PARIS (Reuters) - La Confédération générale des PME (CGPME) maintient son refus d'une taxation généralisée des contrats de travail courts demandée par les syndicats mais veut bien l'envisager pour des cas très spécifiques, a déclaré jeudi son président à Reuters.

Le refus des organisations patronales de moduler les cotisations patronales en fonction de la durée du contrat est l'un des points d'achoppement des négociations sur la réforme du marché du travail, qui se poursuivent ce jeudi.

La question n'est même pas évoquée dans le projet d'accord rédigé par le Medef, la principale organisation patronale.

"Dans toute négociation, il faut essayer de trouver des chemins qui permettent d'aboutir", a déclaré Jean-François Roubaud dans une interview à Reuters, quelques heures avant que les négociateurs se retrouvent au siège du Medef.

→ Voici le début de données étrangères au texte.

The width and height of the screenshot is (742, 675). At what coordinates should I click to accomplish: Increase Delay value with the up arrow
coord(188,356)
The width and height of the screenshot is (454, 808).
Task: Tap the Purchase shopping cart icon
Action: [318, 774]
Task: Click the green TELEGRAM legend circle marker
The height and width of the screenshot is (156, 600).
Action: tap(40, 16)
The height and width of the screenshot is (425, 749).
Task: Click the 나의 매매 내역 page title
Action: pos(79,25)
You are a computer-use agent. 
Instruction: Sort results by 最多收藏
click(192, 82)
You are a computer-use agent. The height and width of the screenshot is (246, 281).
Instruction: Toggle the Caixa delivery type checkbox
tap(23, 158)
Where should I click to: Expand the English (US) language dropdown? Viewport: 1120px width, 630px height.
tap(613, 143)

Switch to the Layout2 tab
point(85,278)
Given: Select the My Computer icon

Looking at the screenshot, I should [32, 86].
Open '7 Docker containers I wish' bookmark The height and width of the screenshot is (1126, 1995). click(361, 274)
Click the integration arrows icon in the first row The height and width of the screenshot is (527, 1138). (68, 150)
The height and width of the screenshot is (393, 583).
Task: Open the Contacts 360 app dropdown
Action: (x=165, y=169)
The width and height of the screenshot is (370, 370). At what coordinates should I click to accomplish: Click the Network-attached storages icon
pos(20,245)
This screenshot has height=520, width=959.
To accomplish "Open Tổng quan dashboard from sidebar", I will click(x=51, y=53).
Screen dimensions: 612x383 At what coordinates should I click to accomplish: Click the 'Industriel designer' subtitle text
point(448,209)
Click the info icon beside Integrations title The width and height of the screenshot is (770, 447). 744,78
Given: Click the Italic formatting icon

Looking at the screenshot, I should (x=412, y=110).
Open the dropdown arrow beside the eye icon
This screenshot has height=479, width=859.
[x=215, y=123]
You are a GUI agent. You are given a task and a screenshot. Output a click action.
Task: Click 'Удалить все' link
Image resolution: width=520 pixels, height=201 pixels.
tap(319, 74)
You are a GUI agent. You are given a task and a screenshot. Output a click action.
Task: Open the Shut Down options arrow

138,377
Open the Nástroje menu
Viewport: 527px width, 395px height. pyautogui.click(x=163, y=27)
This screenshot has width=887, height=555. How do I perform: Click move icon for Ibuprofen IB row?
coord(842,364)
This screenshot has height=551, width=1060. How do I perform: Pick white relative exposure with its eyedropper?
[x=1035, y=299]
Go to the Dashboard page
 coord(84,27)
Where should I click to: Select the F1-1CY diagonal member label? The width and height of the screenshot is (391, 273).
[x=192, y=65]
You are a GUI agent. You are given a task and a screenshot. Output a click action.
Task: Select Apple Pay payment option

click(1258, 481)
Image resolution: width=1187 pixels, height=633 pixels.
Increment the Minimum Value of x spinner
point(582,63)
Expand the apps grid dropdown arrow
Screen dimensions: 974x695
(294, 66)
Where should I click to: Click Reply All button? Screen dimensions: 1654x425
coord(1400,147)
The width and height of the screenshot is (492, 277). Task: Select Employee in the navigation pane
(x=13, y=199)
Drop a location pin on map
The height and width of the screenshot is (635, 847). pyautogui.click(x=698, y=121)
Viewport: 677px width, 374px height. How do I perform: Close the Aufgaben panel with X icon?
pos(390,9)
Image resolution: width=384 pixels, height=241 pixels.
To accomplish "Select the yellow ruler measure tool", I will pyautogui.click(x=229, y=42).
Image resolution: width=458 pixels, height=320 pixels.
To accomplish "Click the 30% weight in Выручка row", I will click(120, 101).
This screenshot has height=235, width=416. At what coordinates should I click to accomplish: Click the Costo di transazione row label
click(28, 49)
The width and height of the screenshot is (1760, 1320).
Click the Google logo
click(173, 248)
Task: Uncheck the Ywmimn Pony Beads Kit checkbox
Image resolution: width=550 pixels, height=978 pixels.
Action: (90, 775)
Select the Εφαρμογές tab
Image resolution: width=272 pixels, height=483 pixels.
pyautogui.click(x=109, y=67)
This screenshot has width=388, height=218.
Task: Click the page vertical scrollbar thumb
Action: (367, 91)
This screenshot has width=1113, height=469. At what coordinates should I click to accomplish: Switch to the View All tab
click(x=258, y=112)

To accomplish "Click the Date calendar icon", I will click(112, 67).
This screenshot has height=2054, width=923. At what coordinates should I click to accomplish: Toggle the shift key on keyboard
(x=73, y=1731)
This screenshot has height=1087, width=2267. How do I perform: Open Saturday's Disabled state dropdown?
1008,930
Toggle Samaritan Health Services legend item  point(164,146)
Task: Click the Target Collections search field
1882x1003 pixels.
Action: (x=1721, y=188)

"Nous n'avons pas modifié notre point de vue, à savoir qu'on rejette toute taxation des contrats courts par principe", a-t-il poursuivi. "Mais on peut regarder comment on peut le faire pour les contrats très courts répétés pour surcroît d'activité."

Il s'agit, explique le président de la CGPME, de contrats de travail de huit-dix jours maximum qui sont parfois répétés deux fois par mois en cas d'augmentation de l'activité.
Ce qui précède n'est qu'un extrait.